Respectfully disagree in large measure.
The European manufacturers, mainly MB, BMW, Porsche, and Volvo, due to their experience in racing, and as part of the corporate decision to simply build safer cars, started innovating around safety and engineering (crumple zones, fuel injection, four wheel disc brakes, three point belts, etc.) advancements that the public in Europe and the U.S. saw, and liked. Regulators caught on that these were legitimate safety and engineering advances, and picked up the baton to pass them down to the rest of the market. But I am old enough to remember that people were asking why the neighbor’s 240 Volvo had three point belts and big head rests all around, and the Chevy or Ford family haulers did not. And it was at that point that the market started to change , and the insurers caught on that a BMW or Benz, while more expensive to fix, were a hell of a lot safer per miles driven. And that is when we saw the American and Japanese manufacturers start to pay some degree of attention to safety. And yes the regulators helped push it along. But it was racing and the general excellence of the engineering culture at these Euro manufacturers that really educated the public. The regulation followed.
Now we have it in reverse. To take one example, the Euro manufacturers come up with a relatively clean diesel technology and the regulators make it impossible to sell. Everyone instead is mandated to go electric, which simply shifts the environmental burden from the drive cycle to the
manufacturing cycle.

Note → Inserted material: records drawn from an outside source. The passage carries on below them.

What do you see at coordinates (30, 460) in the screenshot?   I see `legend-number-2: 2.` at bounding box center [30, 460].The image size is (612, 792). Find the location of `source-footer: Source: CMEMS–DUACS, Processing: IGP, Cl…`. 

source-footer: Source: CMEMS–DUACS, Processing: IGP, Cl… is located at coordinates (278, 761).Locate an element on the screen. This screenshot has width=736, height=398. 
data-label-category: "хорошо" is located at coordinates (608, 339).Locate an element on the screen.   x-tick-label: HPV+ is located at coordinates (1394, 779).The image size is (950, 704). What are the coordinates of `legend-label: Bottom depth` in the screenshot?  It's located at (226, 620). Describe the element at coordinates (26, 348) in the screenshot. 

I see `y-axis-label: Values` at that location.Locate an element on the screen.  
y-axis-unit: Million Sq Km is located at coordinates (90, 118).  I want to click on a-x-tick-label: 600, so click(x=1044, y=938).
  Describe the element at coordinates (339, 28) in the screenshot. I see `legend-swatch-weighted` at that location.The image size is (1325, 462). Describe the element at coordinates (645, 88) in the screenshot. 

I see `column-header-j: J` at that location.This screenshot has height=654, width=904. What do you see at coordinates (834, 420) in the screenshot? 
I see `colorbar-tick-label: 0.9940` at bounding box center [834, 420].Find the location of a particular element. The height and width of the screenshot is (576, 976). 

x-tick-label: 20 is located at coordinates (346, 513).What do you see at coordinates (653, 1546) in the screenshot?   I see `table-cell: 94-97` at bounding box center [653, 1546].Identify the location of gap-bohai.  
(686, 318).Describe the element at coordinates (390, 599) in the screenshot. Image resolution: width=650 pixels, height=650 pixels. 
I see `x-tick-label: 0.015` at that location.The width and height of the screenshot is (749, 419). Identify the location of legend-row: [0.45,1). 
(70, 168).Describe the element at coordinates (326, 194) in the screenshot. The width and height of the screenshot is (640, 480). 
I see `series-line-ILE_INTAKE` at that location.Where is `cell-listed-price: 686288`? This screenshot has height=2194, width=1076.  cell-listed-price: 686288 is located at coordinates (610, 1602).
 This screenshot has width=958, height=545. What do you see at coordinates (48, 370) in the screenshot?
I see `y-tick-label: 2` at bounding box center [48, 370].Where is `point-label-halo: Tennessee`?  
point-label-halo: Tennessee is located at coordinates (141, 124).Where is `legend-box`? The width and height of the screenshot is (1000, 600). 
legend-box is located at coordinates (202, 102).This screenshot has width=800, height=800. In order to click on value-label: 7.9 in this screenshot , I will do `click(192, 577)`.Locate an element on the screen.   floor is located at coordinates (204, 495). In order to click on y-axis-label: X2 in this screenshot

And no one is being honest or realistic about the grid improvements or base power improvements that will be needed to plug all the cars in at night. If you believe in climate change and don’t want nuclear then you aren’t a serious person on the issue from a policy perspective because renewables won’t do it alone, particularly if you force up in time that time when the market will be mostly electric.
I don’t think regulation is pointless. Far from it as there are many examples where it is needed. But safety with cars is not a good one. That train had already left the station and was well down the tracks, led by a relatively small number of Euro makers who had a strong engineering and safety culture.